Construir a partir de los errores es una cualidad interesante y poco entendida. Todos tenemos (o somos) alguien que nota la falta de un acento o un signo de puntuación que cambian radicalmente el sentido de una expresión. La crítica centrada en lo que algo debió haber sido, más que en lo que es, suele alterar el ánimo en otras personas para quienes ver la sombra en lugar de la luz es de pesimistas, “seres negativos”. Este malentendido limita la visión, el aprendizaje y el hallazgo de soluciones. ¿Qué sería de un diagnóstico si el médico nada más pudiera ver lo que está bien? Detectar anomalías, antes que aciertos, encierra grandes posibilidades.

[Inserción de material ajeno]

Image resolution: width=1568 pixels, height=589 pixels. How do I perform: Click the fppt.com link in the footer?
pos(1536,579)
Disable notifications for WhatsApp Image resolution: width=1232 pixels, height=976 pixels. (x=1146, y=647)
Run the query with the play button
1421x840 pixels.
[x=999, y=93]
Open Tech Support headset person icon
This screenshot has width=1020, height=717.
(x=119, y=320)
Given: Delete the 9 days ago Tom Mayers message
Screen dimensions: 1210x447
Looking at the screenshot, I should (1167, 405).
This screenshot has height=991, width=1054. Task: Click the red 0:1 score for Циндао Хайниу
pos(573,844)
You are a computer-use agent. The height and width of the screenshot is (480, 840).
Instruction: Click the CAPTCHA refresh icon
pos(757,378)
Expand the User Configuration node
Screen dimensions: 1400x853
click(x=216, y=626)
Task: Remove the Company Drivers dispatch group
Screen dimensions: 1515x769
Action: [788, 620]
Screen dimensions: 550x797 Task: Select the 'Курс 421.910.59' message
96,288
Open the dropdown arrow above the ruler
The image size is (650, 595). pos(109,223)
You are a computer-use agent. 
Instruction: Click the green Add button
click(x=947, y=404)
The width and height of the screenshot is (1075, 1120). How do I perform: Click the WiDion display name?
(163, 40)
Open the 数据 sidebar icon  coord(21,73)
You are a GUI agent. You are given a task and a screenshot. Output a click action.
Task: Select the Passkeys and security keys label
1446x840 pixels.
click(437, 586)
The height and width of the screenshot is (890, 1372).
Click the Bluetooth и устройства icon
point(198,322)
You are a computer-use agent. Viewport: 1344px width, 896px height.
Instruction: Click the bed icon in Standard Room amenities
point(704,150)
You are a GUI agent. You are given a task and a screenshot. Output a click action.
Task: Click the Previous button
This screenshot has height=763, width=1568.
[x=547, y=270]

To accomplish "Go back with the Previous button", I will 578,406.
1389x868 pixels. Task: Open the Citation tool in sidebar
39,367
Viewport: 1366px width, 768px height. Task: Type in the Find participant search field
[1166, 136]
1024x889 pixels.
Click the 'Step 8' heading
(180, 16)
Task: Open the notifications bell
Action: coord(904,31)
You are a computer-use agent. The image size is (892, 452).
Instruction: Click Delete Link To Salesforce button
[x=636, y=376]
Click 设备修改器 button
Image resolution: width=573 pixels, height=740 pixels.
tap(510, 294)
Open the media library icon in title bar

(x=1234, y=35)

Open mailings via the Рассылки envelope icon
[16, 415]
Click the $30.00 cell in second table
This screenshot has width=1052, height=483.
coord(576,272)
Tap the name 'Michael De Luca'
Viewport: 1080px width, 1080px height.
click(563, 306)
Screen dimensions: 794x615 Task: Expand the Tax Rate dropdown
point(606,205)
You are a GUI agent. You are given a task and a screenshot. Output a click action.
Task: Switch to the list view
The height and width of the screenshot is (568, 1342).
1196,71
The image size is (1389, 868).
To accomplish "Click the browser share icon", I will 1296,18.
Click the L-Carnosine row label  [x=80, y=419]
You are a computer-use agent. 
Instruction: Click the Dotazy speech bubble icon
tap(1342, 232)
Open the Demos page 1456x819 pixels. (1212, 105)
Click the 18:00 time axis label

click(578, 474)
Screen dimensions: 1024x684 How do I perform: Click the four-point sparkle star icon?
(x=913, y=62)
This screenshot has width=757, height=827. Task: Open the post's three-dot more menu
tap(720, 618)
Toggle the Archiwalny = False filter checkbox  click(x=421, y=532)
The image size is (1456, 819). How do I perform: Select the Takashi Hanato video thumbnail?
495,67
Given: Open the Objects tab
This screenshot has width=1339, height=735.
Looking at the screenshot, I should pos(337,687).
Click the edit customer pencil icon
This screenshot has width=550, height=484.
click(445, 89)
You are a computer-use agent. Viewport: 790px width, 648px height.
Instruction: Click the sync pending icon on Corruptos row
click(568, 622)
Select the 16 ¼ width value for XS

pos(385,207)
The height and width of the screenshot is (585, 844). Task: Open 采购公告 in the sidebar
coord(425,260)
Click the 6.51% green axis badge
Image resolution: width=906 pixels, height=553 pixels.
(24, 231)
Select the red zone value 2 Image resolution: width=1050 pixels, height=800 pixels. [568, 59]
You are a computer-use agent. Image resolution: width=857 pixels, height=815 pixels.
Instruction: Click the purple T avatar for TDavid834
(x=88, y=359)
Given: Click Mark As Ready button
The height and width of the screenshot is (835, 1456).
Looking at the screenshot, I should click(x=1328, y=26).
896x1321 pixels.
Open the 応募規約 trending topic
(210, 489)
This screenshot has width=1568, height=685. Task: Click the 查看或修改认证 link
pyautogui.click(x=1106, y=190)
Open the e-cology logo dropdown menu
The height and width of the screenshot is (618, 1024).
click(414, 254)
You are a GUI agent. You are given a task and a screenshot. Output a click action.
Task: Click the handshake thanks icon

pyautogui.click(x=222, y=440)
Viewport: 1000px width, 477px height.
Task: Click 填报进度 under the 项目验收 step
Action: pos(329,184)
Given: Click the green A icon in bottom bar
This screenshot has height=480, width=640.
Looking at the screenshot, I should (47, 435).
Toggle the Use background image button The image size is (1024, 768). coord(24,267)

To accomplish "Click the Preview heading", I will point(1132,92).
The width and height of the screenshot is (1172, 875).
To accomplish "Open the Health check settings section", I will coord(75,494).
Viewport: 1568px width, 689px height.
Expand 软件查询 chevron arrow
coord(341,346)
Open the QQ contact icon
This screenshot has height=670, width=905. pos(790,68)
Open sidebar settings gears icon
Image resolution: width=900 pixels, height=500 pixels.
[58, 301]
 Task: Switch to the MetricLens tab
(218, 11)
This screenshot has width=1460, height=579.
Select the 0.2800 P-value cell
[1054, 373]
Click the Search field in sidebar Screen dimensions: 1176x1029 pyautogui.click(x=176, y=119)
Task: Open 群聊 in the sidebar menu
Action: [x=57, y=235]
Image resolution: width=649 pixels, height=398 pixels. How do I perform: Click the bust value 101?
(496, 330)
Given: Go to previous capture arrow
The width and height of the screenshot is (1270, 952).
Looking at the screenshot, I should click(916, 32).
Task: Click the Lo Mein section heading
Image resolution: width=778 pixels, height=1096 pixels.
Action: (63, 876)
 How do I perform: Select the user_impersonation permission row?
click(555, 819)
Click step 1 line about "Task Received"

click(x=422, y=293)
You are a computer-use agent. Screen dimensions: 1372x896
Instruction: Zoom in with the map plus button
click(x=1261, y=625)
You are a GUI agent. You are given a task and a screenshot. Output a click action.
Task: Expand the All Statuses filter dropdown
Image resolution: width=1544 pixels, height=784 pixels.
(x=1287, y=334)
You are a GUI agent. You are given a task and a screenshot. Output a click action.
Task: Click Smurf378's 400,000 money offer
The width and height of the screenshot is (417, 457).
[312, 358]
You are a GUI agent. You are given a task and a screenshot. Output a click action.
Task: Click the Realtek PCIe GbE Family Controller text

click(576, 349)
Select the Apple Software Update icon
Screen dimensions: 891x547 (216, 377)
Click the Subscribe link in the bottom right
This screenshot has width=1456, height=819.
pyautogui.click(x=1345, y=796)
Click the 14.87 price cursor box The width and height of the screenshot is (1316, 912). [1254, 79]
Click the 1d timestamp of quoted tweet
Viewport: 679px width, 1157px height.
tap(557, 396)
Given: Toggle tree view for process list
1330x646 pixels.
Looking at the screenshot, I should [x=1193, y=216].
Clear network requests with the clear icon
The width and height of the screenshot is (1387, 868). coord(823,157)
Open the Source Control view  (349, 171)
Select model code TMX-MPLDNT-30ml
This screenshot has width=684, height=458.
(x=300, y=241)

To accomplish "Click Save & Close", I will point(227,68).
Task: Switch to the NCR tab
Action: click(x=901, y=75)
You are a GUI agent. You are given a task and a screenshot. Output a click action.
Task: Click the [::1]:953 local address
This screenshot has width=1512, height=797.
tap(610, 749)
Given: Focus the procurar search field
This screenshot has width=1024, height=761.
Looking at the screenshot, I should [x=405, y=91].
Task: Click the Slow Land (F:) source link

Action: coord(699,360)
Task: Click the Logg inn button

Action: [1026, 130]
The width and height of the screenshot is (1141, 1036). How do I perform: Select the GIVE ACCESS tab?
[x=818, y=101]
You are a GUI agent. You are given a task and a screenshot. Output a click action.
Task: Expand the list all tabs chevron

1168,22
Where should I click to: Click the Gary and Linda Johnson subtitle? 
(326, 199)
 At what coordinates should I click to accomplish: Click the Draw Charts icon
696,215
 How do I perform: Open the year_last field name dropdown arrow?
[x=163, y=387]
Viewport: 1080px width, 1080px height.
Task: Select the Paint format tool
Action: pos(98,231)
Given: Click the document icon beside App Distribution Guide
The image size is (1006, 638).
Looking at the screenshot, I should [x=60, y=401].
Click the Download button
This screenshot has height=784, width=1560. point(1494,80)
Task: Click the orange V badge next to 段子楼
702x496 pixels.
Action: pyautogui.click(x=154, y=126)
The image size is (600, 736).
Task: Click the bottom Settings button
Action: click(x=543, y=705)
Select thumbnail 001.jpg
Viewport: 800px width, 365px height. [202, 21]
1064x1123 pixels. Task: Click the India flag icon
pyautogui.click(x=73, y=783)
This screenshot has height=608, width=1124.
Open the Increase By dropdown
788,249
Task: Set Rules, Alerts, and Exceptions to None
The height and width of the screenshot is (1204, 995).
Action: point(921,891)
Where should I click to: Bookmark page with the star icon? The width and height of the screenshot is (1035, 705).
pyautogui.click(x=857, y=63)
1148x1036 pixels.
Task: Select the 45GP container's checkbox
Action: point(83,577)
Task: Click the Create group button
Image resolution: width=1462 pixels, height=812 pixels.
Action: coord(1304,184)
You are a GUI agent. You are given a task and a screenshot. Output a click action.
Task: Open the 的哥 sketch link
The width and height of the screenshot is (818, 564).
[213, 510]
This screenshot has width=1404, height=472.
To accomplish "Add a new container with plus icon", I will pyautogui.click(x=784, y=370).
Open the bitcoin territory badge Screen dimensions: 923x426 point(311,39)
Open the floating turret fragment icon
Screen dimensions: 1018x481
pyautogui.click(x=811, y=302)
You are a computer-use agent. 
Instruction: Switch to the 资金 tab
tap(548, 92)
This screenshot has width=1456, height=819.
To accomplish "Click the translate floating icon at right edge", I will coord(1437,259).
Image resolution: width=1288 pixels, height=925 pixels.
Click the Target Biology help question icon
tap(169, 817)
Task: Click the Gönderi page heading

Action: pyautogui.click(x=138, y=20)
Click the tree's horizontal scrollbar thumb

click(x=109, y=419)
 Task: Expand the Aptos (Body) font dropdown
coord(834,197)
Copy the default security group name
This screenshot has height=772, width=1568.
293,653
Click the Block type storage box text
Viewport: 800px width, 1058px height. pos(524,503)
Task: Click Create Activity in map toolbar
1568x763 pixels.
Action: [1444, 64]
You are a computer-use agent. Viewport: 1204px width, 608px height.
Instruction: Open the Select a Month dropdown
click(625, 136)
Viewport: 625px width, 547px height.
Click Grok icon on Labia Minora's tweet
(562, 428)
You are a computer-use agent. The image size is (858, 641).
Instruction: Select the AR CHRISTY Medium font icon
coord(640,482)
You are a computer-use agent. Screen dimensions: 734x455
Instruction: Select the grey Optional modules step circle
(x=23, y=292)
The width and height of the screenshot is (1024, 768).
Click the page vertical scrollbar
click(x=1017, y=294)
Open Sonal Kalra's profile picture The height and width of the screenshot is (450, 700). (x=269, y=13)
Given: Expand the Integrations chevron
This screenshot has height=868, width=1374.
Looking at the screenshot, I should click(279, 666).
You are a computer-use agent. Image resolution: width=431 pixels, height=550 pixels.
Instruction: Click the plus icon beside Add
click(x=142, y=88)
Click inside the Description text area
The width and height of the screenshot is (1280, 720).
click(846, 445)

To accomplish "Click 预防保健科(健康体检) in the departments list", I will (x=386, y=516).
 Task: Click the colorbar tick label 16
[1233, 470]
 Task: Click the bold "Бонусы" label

La reflexión viene a cuento por un largo intercambio que se ha dado en una de mis comunidades de mensajes instantáneos en las que solemos compartir fotografías. En el grupo participa un amigo con capacidades extraterrestres para la creación estética; le llamaré el Marciano. Es de suponer que sus envidiables imágenes rayan en la perfección. Por otro lado, está mi buen amigo Alberto (cuya actividad profesional, de ser conocida, haría que lo identificaran plenamente), para quien las fotografías deben “reflejar la vida real, sin ser posadas”; esta creencia le lleva a compartir sin remordimiento imágenes oscuras, sin composición cuidada, sin sentido del fondo y figura y otros agravantes que un fotógrafo profesional notaría de inmediato. Las discusiones entre el Marciano y Alberto no sólo son divertidas, rayan en profundidades filosóficas para curiosos como yo, que continuamente abrimos puertas de laberintos y empujamos espejos.
“¿Por qué no se rasura Dios (como Dios manda)? cosas así, o qué ¿te vas a fijar en todo lo bueno que ha hecho Dios? ¡Qué flojera!”, atacó el de Marte. Alberto, con su agudo sentido del humor, le ha respondido que, si alguna vez se desmaya, en lugar de volver en sí, volvería en no. Claramente lo considera “negativo” o “pesimista”. Esta visión opuesta de mis amigos ejemplifica no sólo formas de ver la vida, también avenidas creativas. Uno opta por dar la espalda a un atardecer porque es lo que todos fotografían, prefiere los basureros donde encuentra texturas a las que saca ángulos inéditos y hace del debris, verdaderas piezas de arte. El otro celebra que, aunque la foto no sea buena, la convivencia de una sobremesa hizo el momento; no le interesa la calidad fotográfica, sin embargo, dentro de su actividad profesional, con el tema de calidad, es una de las personas más rigurosas que he conocido.
En su provocador ensayo “Breve historia del error fotográfico”, Clément Chéroux no sólo hace un recuento de la historia de la fotografía a partir de célebres pifias. Su hipótesis es esperanzadora: es posible desarrollar un conocimiento a través del error. Así, nos lleva de la mano mientras nos muestra imágenes que por suerte sobrevivieron a la autocrítica de sus autores, como una de 1850 de Roger Fenton, quien hace una composición perfecta de York Minster. La calle luce sin peatones, al fondo se adivinan las torres de la catedral gótica y sin proponérselo, el fotógrafo inmortaliza a un inesperado perro defecando sobre el empedrado. Con tino, Chéroux nos recuerda que a Borges le obsesionaban las erratas; para él un ejemplar adquiría un valioso atractivo por sus omisiones o sus errores tipográficos, gazapos de encuadernación o incluso por su indiscutible falta de calidad literaria y haber sido rechazado por múltiples editoriales.
Así como una fotografía puede o no tener un error, dependiendo del ojo y la intención con que se mire, las actitudes optimistas o pesimistas deben evaluarse en el contexto y no con criterios absolutos. Siempre he considerado que soy puntual para llegar a un compromiso gracias a mi visión pesimista del trayecto. Espero lo peor y me preparo para ello. Quien es impuntual, por el contrario, peca de optimista. Su feliz pronóstico rara vez se cumple, como resultado, llega tarde.
Dualidades complementarias, belleza y fealdad, pesimismo y optimismo, acierto y error, son posiciones relativas. La capacidad de crear valor con ello está más allá de un juicio superficial. La tecnología nos ha convertido en fotógrafos y hace que los errores disminuyan. Surge entonces una aterradora pregunta: ¿qué hará el ser humano si alguna vez el error desaparece?